The remaining $106 million in demolition and $262 million for hazardous material removal will be disbursed “first come, first served.”
Land bank Executive Director Seth Geisler said officials are reaching out countywide to let officials know about the new funding sources, including West Chester Twp., where trustees tonight are expected to vote to officially join the land bank.
West Chester Twp. is one of the last Butler County communities to join the land bank. Other members include Fairfield, Hamilton, Middletown, New Miami, Seven Mile and Trenton and the townships of Fairfield, Hanover, Lemon, Liberty, Madison, Oxford, Ross, St. Clair and Wayne.
“There’s always been this reticence to use land banking because we don’t want to get in there and mix it up with the free market,” Trustee Mark Welch told the Journal-News. “The free market takes care of itself.”
He said he is convinced the land bank is a valuable tool the township should access.
Township Administrator Larry Burks said the new money did not play into the township’s decision to join the land bank.

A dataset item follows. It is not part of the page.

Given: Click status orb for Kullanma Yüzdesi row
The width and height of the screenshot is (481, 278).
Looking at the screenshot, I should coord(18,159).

He said both he and the trustees needed a little “education” about the workings of the land bank before joining.
“There are a lot of benefits we receive just by becoming members,” Burks said. “We’ll know which properties that go to tax sale and which properties are eligible for land banking, that means there may be a property in distress and at that point the trustees will be notified and they can decide whether or not we want to make any efforts with that property.”
The county has spent about $7.4 million in state and federal money tearing down approximately 750 eyesores since 2012. Those demolitions have been almost entirely in the two big cities and grant restrictions excluded commercial demolition.
The land bank board has about $950,000 in unencumbered funds — from delinquent tax assessment collections funds (DTAC) — to help communities across the county demolish eyesores, in addition to the new money.
“As we’ve begun to look at it it’s a proven model that’s helped other communities across the county,” Trustee Ann Becker said. “And starting to understand a bit more where our older communities are in the county, with how they are doing redevelopment, we’re just trying to get a good understanding of the options available for West Chester. We might not pull the trigger on needing anything from the land bank, but understanding what’s out there and keeping our community strong is very important to us.”